A high-ranking Yemeni rebel official urged his leadership on Monday to freeze military operations and stop firing missiles into Saudi Arabia as the UN prepares for peace talks.
Mohammed Ali al-Huthi, head of the Huthi insurgents' Higher Revolutionary Committee and an influential political figure, tweeted that he also wants his group to announce “readiness to suspend and halt all military operations”.
He called on “all (Huthi) official Yemeni sides to issue directives to end launching missiles and drones against aggression countries... in order to deprive them from any reason to continue their aggression and siege.”
He also said the rebels should be ready “to freeze and stop all military operations on all fronts” to achieve “a just and honourable peace”. Huthi rebels have controlled the capital Sanaa since capturing it in late 2014.
They have since fired hundreds of ballistic missiles into neighbouring Saudi Arabia, which since 2015 has led a regional military coalition aiming to restore to power the government of President Abedrabbo Mansour Hadi.
Although Mohammed Ali al-Huthi is head of the Iran-linked rebels' Higher Revolutionary Committee, he is not their ultimate decision-maker — that power lies with supreme leader Abdulmalek al-Huthi.
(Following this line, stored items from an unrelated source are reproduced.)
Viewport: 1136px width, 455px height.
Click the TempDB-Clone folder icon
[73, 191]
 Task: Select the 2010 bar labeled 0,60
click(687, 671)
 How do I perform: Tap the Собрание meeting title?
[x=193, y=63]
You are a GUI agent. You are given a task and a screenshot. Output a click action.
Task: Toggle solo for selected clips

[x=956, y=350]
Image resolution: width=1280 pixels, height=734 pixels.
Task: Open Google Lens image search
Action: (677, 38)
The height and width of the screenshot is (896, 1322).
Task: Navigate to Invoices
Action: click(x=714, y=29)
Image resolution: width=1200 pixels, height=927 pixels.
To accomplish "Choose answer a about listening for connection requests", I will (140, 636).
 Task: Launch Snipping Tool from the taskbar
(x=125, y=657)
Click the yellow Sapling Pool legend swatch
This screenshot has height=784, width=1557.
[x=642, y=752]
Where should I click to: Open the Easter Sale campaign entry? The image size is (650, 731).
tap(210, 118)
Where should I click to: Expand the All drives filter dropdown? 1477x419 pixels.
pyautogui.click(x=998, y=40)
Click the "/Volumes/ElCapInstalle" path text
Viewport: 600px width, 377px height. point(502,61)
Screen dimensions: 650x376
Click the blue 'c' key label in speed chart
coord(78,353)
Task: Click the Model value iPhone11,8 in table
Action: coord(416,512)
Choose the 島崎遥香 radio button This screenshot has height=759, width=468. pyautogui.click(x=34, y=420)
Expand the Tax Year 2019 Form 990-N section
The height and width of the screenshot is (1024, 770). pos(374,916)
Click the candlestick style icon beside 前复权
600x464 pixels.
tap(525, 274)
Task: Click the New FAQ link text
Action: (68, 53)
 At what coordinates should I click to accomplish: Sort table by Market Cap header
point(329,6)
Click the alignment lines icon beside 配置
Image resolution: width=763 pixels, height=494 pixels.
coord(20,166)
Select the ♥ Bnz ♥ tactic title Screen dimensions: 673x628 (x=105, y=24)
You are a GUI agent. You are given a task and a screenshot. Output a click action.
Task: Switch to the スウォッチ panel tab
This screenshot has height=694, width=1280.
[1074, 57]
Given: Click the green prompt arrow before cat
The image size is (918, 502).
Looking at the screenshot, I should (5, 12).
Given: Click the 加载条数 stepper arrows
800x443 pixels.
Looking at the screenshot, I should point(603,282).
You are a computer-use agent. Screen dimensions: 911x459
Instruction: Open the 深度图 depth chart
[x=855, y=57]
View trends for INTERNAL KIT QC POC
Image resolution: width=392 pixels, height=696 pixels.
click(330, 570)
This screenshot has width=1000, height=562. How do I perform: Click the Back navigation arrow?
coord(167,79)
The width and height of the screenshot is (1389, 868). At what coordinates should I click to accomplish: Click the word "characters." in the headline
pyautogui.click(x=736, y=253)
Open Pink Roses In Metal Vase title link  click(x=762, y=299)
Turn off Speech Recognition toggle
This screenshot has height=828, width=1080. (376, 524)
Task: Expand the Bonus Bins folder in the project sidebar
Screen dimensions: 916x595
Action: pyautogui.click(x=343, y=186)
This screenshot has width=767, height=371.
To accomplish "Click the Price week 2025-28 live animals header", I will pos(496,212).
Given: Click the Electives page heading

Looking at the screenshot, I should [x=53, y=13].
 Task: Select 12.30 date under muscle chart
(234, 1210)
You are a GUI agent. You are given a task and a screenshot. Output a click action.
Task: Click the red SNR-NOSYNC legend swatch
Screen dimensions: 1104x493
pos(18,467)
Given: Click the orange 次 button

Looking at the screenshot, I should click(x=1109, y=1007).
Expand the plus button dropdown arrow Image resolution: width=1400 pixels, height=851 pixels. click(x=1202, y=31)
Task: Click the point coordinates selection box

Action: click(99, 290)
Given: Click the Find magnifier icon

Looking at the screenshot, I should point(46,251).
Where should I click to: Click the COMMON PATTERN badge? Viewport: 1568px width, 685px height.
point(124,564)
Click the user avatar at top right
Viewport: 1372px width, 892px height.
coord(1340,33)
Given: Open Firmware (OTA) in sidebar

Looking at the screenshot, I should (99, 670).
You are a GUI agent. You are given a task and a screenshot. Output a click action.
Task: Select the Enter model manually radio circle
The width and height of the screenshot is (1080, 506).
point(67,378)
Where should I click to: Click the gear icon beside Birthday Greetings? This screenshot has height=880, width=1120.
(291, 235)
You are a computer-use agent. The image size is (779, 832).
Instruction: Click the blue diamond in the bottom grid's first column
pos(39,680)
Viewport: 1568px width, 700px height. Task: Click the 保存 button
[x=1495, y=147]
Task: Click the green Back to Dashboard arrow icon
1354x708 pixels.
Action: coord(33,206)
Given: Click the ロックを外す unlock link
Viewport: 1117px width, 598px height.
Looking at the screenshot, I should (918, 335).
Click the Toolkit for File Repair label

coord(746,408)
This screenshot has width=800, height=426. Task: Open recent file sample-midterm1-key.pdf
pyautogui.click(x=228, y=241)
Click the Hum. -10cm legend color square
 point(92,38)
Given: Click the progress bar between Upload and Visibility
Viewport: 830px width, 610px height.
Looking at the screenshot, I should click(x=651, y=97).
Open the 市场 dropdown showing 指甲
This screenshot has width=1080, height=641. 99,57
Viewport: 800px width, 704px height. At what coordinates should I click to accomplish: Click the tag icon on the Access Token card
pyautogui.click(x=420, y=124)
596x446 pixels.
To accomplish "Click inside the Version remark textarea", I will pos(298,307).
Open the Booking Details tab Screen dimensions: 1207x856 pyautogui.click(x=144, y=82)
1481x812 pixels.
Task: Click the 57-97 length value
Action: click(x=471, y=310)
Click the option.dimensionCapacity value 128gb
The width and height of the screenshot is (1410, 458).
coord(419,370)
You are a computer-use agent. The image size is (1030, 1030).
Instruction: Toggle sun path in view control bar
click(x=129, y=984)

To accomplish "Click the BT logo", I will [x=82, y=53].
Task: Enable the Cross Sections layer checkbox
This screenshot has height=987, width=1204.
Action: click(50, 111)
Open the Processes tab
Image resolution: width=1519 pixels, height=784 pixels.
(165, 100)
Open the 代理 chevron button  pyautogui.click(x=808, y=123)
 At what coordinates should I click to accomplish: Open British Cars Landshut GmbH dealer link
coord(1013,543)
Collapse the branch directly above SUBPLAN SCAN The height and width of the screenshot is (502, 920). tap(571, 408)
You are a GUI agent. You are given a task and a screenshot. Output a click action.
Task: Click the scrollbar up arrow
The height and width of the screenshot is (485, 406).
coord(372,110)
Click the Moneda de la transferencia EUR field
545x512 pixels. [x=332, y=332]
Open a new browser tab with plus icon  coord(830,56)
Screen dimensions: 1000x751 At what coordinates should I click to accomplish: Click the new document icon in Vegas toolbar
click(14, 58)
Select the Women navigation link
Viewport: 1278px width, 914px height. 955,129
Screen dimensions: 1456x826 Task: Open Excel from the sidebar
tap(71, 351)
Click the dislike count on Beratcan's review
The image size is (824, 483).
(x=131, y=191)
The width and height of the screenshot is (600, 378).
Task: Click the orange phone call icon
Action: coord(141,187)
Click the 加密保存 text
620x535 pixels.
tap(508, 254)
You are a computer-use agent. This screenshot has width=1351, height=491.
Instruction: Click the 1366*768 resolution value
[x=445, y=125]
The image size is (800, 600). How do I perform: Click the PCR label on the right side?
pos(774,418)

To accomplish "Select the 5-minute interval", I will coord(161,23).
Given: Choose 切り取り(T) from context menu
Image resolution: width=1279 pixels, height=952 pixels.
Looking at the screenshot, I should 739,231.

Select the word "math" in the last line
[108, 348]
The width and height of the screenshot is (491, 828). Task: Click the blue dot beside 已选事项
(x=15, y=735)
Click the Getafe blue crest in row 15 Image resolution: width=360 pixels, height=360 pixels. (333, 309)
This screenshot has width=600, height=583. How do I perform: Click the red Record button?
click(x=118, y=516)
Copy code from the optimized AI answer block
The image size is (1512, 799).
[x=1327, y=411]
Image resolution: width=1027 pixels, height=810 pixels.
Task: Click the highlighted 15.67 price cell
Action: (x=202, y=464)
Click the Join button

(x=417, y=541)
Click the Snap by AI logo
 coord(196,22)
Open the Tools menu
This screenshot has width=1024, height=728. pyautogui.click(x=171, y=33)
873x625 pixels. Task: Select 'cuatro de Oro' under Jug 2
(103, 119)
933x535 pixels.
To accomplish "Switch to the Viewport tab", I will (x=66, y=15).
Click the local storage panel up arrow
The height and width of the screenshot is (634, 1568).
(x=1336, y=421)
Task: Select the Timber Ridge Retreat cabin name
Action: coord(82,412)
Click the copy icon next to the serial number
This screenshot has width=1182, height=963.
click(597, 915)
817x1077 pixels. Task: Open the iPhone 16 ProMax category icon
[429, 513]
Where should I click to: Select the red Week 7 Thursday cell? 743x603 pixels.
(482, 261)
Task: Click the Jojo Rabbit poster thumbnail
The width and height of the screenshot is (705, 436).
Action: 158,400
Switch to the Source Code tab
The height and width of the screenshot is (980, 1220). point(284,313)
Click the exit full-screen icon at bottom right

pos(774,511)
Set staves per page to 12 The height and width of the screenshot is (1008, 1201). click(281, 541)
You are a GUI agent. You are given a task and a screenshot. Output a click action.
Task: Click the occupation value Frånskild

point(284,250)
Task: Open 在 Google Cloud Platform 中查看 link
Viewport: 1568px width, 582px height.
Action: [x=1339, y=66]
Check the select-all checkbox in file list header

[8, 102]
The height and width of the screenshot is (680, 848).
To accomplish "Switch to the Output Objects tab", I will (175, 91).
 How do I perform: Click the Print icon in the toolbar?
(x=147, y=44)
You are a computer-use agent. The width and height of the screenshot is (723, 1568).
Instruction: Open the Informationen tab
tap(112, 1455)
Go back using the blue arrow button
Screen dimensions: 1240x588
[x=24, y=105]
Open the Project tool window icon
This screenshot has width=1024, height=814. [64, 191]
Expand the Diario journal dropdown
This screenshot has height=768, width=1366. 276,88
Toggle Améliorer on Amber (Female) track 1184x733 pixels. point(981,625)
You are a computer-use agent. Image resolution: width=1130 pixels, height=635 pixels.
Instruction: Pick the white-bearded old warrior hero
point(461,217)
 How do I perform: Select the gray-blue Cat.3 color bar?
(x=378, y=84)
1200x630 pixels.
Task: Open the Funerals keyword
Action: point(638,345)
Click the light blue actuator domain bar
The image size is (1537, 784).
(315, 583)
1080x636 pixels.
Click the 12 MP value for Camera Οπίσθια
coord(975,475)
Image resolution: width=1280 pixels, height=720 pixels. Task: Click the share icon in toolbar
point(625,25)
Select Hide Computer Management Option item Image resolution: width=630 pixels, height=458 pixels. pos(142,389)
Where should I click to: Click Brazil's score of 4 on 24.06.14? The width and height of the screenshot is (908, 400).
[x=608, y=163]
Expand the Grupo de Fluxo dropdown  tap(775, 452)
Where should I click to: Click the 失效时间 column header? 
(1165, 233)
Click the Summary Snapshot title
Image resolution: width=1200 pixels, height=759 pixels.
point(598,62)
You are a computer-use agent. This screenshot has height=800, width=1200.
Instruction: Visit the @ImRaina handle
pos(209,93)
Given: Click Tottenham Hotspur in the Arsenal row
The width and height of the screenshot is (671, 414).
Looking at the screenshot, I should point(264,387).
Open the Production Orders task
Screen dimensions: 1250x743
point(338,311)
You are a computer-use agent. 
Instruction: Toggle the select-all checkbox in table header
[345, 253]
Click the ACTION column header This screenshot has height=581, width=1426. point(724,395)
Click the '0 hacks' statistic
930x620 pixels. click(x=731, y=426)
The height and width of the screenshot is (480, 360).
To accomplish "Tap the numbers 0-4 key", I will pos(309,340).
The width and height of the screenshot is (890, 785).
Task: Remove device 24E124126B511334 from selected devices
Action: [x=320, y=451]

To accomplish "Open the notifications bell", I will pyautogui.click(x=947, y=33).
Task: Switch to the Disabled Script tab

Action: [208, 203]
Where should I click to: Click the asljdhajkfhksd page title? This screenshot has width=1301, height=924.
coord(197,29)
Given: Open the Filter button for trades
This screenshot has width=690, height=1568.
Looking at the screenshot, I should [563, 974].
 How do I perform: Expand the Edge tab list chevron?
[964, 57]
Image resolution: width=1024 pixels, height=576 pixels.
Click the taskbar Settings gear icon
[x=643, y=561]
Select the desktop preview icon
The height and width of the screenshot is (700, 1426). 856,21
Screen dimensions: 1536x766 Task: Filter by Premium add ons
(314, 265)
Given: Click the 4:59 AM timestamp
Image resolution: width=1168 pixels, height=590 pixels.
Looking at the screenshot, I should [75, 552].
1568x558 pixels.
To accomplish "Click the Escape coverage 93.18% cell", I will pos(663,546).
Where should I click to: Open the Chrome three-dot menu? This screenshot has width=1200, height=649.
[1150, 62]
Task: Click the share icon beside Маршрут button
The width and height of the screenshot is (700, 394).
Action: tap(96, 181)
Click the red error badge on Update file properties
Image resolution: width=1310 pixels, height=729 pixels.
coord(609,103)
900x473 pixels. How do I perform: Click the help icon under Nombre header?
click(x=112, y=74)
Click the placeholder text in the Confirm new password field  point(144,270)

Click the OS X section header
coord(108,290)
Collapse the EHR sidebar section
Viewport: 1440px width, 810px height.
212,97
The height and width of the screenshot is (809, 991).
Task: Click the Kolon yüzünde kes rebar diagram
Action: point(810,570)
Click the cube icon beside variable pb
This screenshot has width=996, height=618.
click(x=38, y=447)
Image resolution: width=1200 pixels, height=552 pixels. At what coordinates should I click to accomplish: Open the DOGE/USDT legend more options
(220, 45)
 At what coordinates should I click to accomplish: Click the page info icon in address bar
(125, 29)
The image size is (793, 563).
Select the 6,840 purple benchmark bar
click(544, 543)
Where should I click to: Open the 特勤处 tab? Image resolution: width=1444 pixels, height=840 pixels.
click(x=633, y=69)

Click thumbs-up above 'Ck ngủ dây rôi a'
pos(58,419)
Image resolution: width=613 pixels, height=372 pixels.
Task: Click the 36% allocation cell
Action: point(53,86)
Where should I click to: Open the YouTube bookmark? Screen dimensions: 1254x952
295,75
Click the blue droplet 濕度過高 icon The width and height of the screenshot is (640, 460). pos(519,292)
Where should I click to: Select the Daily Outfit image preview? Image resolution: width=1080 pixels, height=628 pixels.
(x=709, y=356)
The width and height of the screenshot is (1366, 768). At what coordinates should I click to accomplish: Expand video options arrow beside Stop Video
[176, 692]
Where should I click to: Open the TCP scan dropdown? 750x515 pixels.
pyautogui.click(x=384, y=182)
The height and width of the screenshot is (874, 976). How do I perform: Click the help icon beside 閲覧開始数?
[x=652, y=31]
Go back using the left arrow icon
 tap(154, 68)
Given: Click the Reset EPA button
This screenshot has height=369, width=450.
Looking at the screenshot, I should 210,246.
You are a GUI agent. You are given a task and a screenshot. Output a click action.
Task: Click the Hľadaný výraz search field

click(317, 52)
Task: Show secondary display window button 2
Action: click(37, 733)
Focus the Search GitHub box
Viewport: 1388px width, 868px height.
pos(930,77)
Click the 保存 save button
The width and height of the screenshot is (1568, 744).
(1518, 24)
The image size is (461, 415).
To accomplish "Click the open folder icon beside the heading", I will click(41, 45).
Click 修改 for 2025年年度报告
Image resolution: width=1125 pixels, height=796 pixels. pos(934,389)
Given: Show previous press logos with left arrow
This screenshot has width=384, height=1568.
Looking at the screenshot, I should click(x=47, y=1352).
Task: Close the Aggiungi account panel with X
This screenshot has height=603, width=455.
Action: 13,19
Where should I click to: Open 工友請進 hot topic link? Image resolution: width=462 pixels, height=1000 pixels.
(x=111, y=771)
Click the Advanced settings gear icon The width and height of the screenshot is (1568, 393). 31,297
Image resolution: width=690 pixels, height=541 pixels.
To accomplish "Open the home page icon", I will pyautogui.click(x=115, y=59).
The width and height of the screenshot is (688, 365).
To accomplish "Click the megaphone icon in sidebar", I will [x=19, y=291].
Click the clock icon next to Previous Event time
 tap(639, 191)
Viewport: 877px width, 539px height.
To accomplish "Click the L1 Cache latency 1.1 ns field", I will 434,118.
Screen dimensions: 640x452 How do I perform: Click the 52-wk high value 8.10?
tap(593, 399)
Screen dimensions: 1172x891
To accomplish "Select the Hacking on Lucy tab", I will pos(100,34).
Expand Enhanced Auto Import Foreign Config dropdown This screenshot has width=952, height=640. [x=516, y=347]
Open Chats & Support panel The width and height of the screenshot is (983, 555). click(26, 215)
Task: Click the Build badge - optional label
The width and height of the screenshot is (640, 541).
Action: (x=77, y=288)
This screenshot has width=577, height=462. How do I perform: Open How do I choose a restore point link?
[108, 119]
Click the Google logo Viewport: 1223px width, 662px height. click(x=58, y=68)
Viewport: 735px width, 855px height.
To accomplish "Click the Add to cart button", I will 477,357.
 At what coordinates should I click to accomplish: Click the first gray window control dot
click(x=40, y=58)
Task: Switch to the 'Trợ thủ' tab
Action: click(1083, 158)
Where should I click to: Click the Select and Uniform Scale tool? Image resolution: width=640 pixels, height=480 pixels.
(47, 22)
Mohammed Ali al-Huthi's comments came after UN special envoy Martin Griffiths said he would visit Sanaa this week to finalise arrangements for peace talks in Sweden.
Griffiths — whose efforts at kick-starting peace talks collapsed in September — said both the government and the Huthi rebels have shown a “renewed commitment” to work on a political solution. He said both sides have given “firm assurances” that they would attend the talks, although no date has yet been set.
Multiple attempts to hold negotiations between the government alliance and Huthis have failed, most recently in September, when the rebels refused to fly to Geneva for planned UN-hosted negotiations.
Mohammed Ali al-Huthi said his call for an end to missile and drone attacks was aimed at “supporting the efforts of the (UN) envoy and proving our good intentions”, adding that it follows “our contact with the UN envoy and his request to stop launching missiles and drones”.
The Huthis' foreign minister, Hisham Sharaf Abdallah, met UN officials on Sunday evening, according to the rebels' Saba news agency.
It quoted him as saying that the UN and the international community should “adopt the political path to stop the bloodshed and protect Yemenis' properties from destruction”.
Fighting in Yemen intensified at the beginning of this month as the coalition renewed an offensive aimed at seizing Hodeida, a Red Sea city whose port serves as entry point for nearly all of the country's imports and humanitarian aid.
The World Health Organization says nearly 10,000 people have been killed in Yemen since the Saudi intervention in March 2015, but rights groups believe the toll may be five times as high. The war in Yemen has left the country on the edge of mass starvation and sparked what the UN has labelled the world's worst humanitarian crisis.